• [Task statement]: Print exactly, and only, the lines from the one containing "Image resolution: width=336" through the last line of the records below, both included; leave out the pictures.

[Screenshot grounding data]
※

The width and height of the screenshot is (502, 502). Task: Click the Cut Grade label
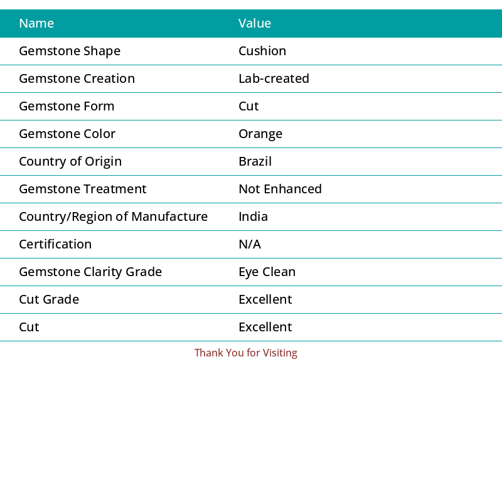click(49, 299)
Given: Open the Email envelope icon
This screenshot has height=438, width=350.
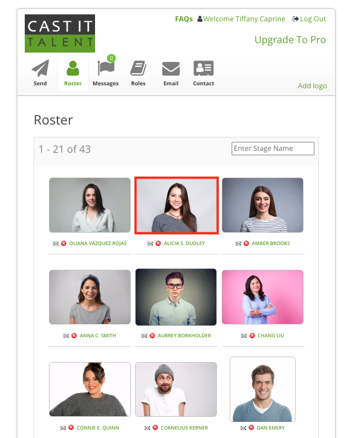Looking at the screenshot, I should (171, 69).
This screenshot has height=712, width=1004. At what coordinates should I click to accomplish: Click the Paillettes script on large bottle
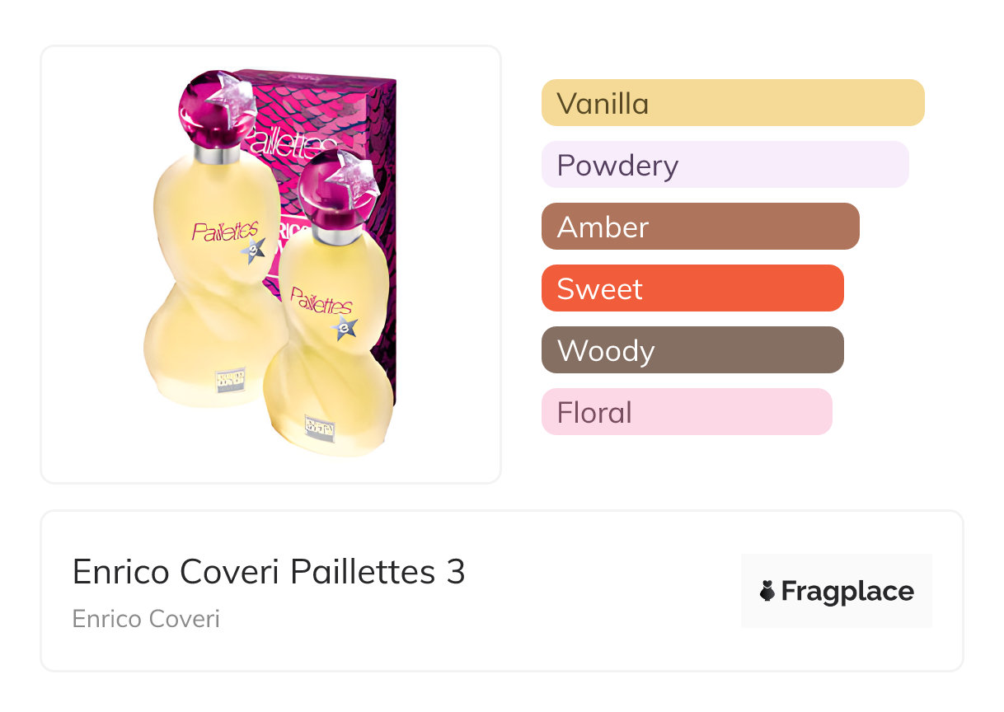click(x=224, y=231)
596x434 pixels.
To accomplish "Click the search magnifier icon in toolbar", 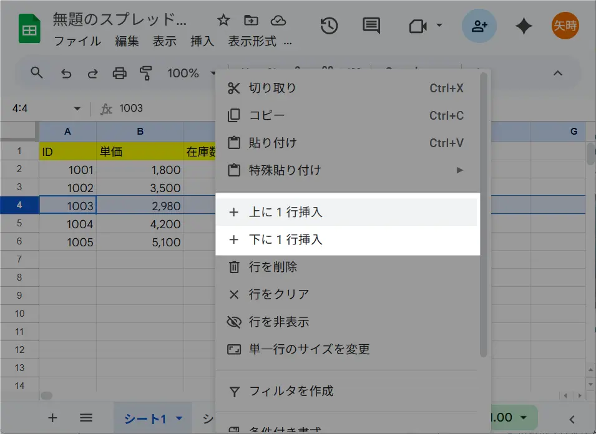I will pyautogui.click(x=37, y=73).
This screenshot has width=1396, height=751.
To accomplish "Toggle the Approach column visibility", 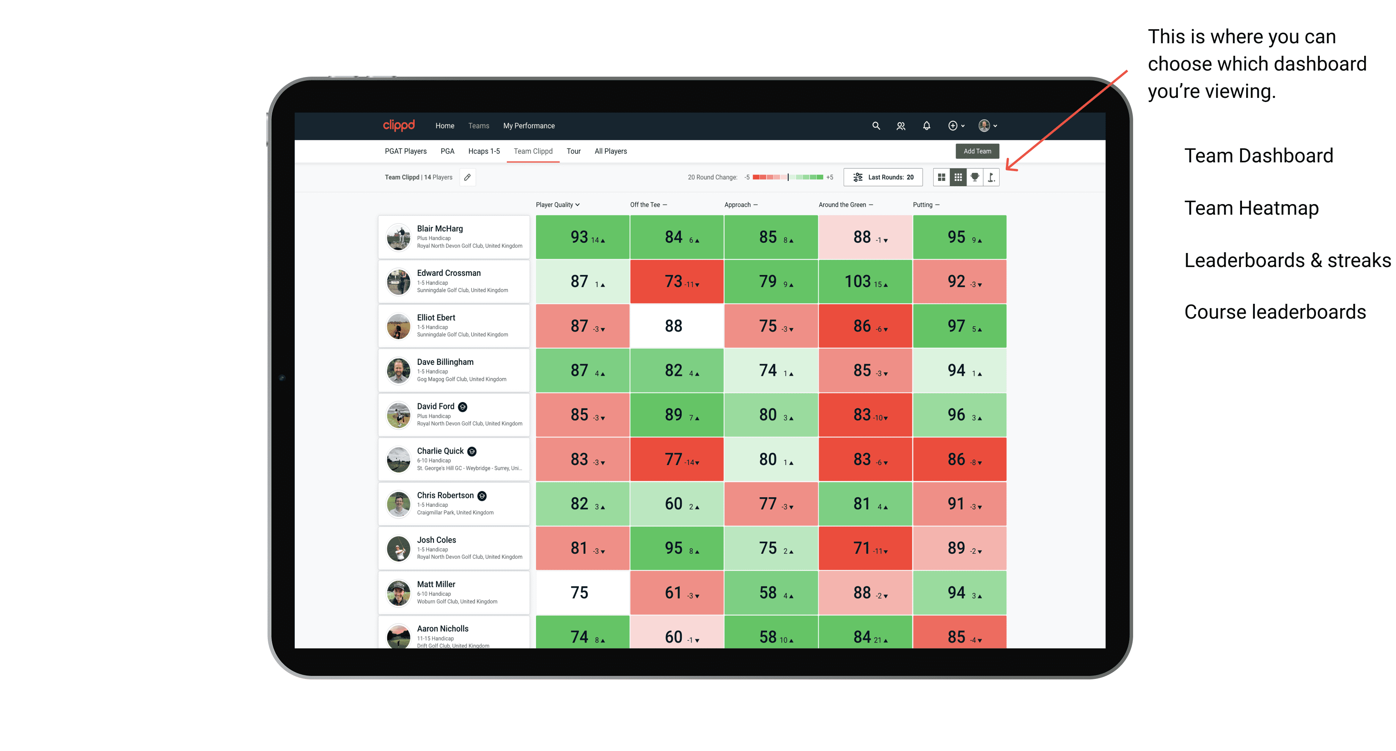I will click(x=758, y=205).
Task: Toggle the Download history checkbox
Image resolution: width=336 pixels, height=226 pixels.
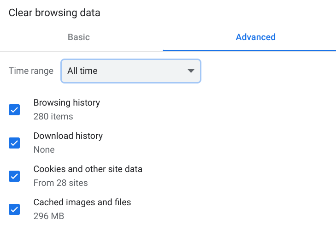Action: [14, 143]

※

• [Finished exercise]:
Image resolution: width=336 pixels, height=226 pixels.
Action: [14, 143]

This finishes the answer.